Directions for this task: Leaving the pictures aside, transcribe every line below exactly.

◇ ◇ ◇ ◇ ◇ ◇ ◇

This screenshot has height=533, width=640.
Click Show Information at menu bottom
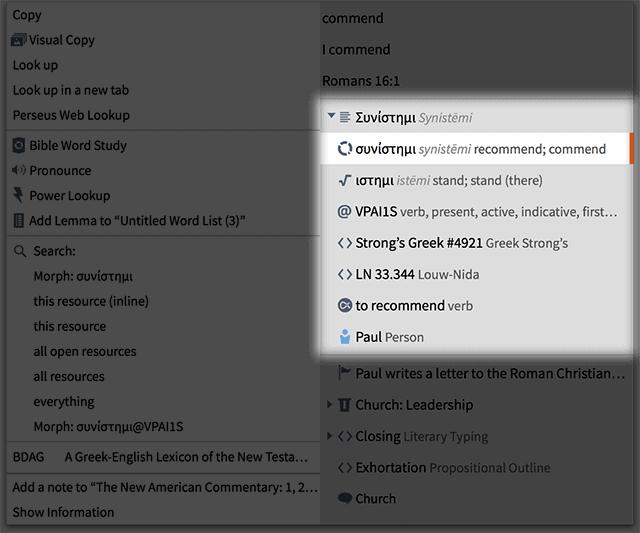click(63, 512)
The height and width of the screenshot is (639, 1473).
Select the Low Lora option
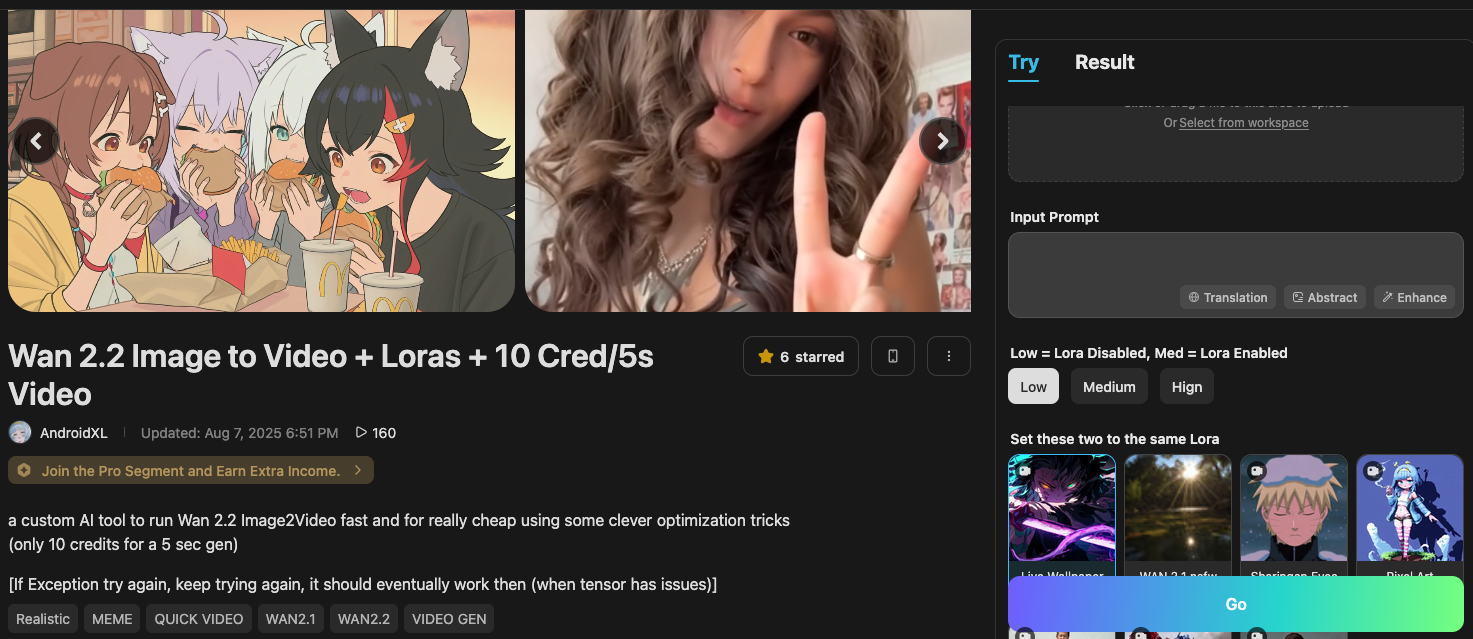point(1033,387)
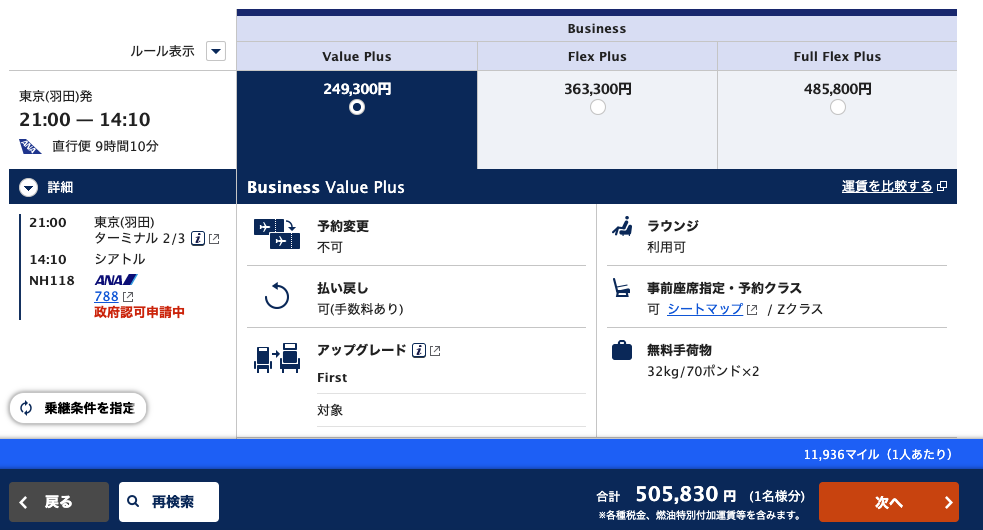Click the 次へ next button
983x530 pixels.
(x=888, y=502)
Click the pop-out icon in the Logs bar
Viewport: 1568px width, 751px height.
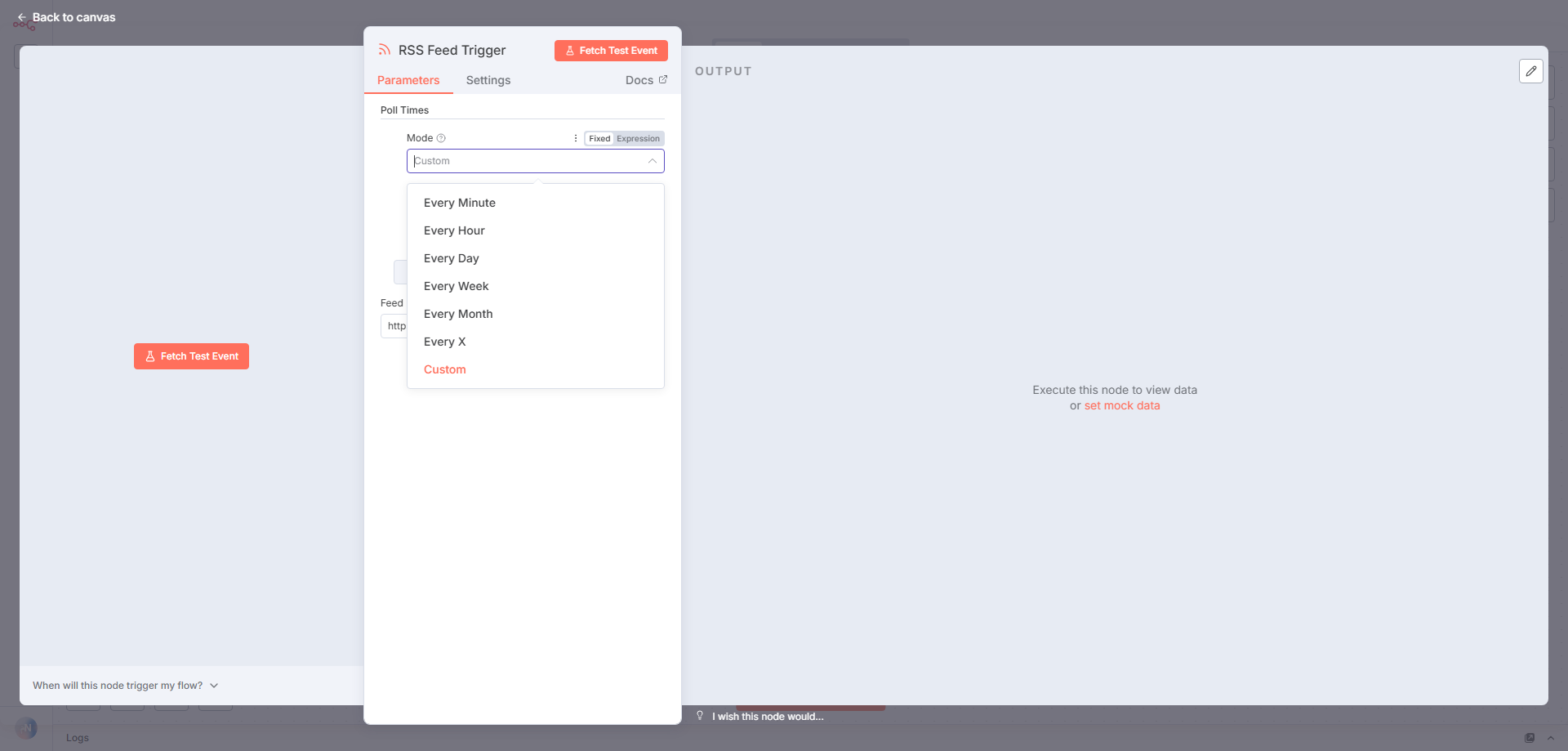[1530, 737]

◇ ◇ ◇ ◇ ◇ ◇ ◇

Finished task:
This screenshot has height=533, width=640.
Click Show Information at menu bottom
click(63, 512)
The height and width of the screenshot is (639, 1473).
Select the Low Lora option
point(1033,387)
Click the 次へ next button
983x530 pixels.
(x=888, y=502)
Click the pop-out icon in the Logs bar
Viewport: 1568px width, 751px height.
[1530, 737]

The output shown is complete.